__AIM OF THE EXERCISE__: Extract the line that contains "Click the +" and every line after it to the end of the records below, exactly as written and nothing else.

Data extracted from a collection:
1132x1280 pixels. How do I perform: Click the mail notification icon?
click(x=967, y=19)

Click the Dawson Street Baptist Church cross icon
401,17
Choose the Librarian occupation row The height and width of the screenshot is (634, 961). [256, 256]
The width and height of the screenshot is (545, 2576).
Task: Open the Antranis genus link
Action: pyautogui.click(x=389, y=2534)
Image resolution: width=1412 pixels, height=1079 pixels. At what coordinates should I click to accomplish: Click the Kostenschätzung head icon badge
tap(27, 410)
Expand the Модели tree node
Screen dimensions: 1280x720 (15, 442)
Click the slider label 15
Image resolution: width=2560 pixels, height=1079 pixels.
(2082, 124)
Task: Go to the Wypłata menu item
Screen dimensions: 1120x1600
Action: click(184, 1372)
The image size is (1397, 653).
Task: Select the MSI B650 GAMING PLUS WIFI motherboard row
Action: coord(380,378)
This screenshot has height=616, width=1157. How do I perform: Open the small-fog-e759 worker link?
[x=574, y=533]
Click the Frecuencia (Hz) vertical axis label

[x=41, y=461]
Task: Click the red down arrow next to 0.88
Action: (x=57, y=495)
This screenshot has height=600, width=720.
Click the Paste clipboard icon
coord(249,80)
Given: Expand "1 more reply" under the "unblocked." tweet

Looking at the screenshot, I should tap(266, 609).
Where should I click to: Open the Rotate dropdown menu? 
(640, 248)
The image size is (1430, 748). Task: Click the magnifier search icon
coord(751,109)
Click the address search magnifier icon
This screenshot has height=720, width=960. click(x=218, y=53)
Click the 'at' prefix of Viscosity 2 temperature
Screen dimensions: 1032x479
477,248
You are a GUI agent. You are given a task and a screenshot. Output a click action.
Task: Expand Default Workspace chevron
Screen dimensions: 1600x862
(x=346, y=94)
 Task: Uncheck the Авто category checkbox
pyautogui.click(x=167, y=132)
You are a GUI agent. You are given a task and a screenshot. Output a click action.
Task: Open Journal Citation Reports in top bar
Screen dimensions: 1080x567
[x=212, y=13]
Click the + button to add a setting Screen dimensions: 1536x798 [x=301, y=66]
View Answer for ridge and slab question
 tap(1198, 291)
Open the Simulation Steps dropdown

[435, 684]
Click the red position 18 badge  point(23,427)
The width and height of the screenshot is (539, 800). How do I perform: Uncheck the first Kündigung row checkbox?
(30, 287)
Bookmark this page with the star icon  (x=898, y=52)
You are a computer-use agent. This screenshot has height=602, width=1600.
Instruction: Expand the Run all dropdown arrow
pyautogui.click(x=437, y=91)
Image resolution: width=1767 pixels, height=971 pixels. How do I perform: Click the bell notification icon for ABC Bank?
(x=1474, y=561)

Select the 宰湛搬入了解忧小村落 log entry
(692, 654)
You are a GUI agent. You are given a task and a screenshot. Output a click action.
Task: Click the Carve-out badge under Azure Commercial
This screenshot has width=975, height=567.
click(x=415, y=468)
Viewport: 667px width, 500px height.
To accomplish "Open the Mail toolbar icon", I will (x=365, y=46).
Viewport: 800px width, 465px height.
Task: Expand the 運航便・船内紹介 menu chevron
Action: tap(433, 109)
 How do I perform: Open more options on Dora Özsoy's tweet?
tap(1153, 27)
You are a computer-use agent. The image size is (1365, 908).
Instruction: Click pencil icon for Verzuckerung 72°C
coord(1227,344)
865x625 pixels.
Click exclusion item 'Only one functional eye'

__SOLVED PROBLEM__:
Click the + button to add a setting Screen dimensions: 1536x798 [x=301, y=66]
View Answer for ridge and slab question
 tap(1198, 291)
Open the Simulation Steps dropdown

[435, 684]
Click the red position 18 badge  point(23,427)
The width and height of the screenshot is (539, 800). How do I perform: Uncheck the first Kündigung row checkbox?
(30, 287)
Bookmark this page with the star icon  (x=898, y=52)
You are a computer-use agent. This screenshot has height=602, width=1600.
Instruction: Expand the Run all dropdown arrow
pyautogui.click(x=437, y=91)
Image resolution: width=1767 pixels, height=971 pixels. How do I perform: Click the bell notification icon for ABC Bank?
(x=1474, y=561)

Select the 宰湛搬入了解忧小村落 log entry
(692, 654)
You are a GUI agent. You are given a task and a screenshot. Output a click action.
Task: Click the Carve-out badge under Azure Commercial
This screenshot has width=975, height=567.
click(x=415, y=468)
Viewport: 667px width, 500px height.
To accomplish "Open the Mail toolbar icon", I will (x=365, y=46).
Viewport: 800px width, 465px height.
Task: Expand the 運航便・船内紹介 menu chevron
Action: tap(433, 109)
 How do I perform: Open more options on Dora Özsoy's tweet?
tap(1153, 27)
You are a computer-use agent. The image size is (1365, 908).
Instruction: Click pencil icon for Verzuckerung 72°C
coord(1227,344)
865x625 pixels.
Click exclusion item 'Only one functional eye'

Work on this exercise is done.